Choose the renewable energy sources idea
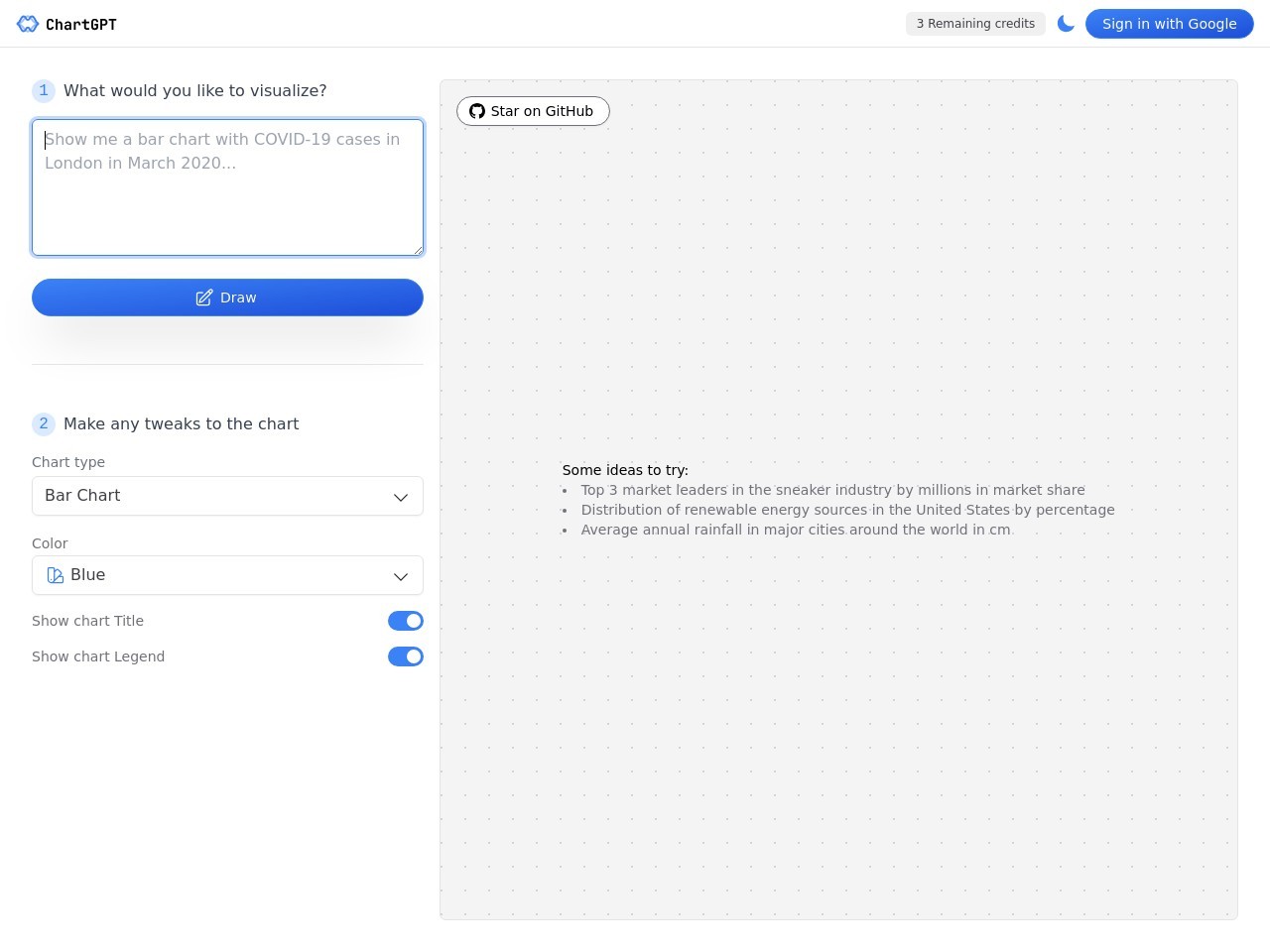This screenshot has height=952, width=1270. pyautogui.click(x=847, y=510)
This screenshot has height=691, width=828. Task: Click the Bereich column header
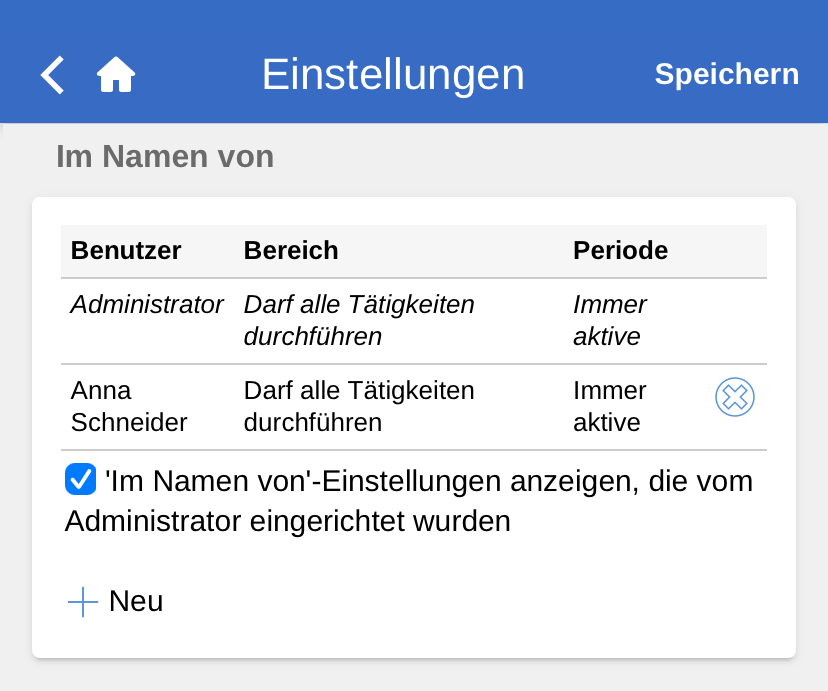291,250
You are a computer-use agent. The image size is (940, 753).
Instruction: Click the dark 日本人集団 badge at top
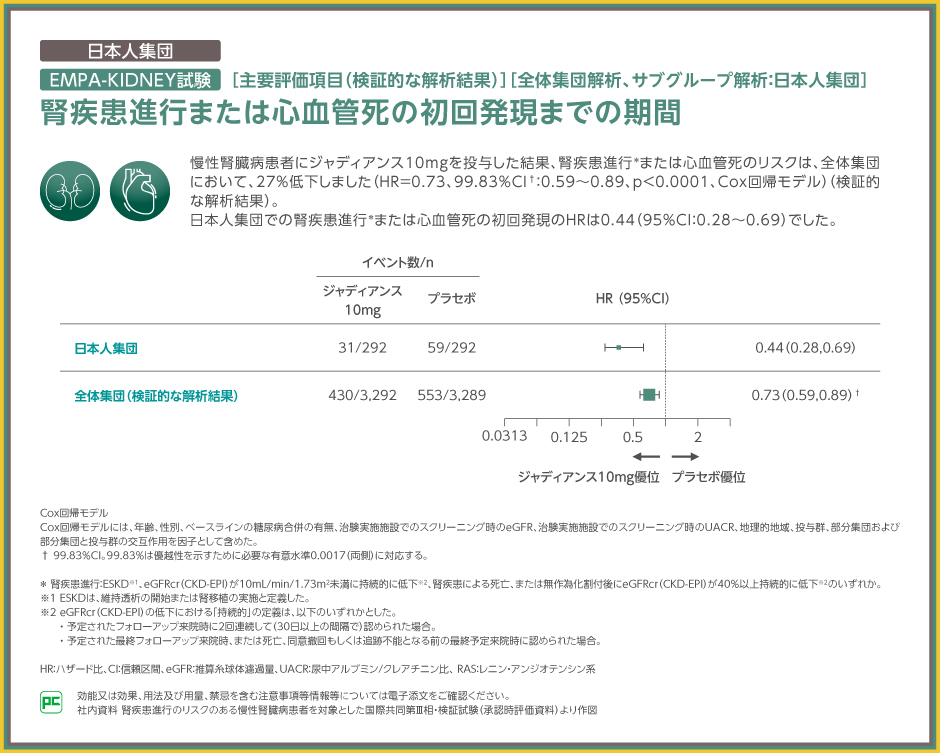point(129,50)
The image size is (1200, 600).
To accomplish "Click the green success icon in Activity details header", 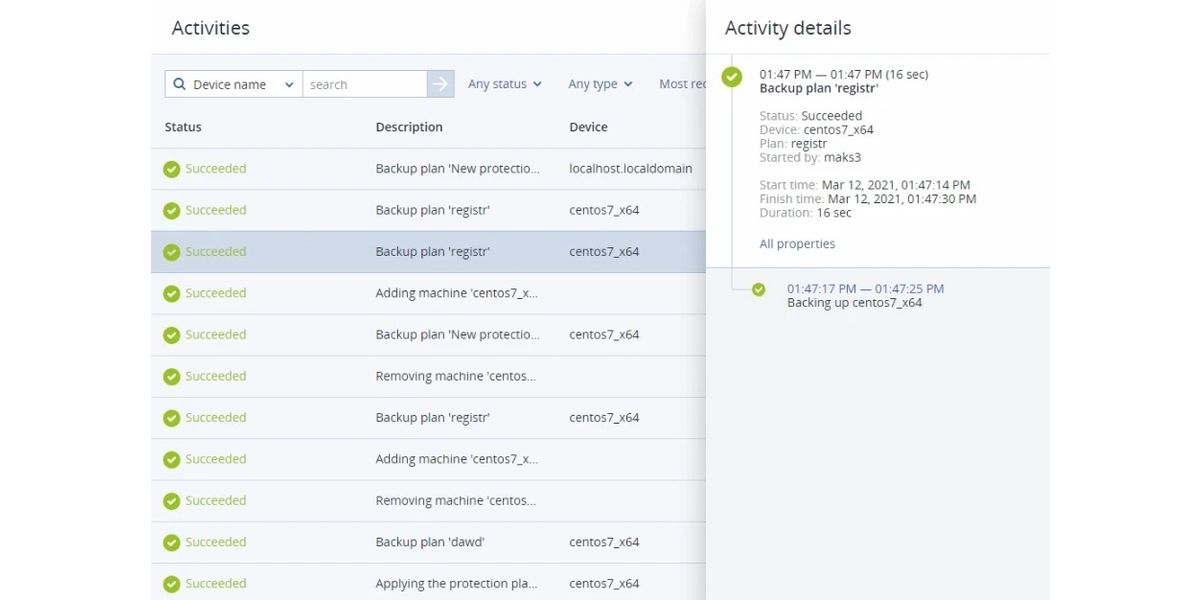I will click(732, 77).
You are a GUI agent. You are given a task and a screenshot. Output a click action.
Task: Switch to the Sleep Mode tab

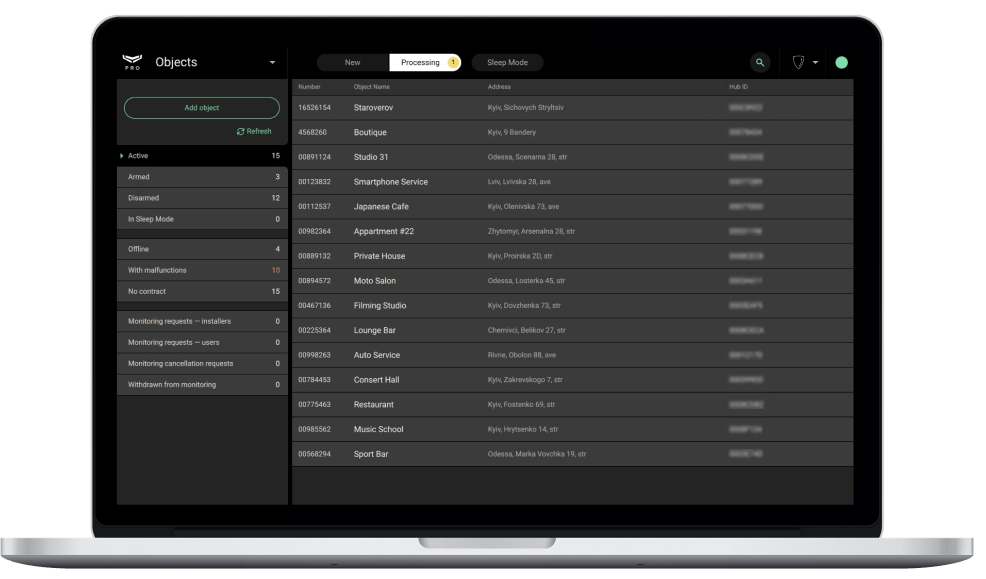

------------------------------------------------------------

Lines that hold "agent" are the ones to copy, so pick each out from the data.

▸ **Answer space**
You are a computer-use agent. The image size is (940, 753).
You are a GUI agent. You are given a task and a screenshot. Output a click action.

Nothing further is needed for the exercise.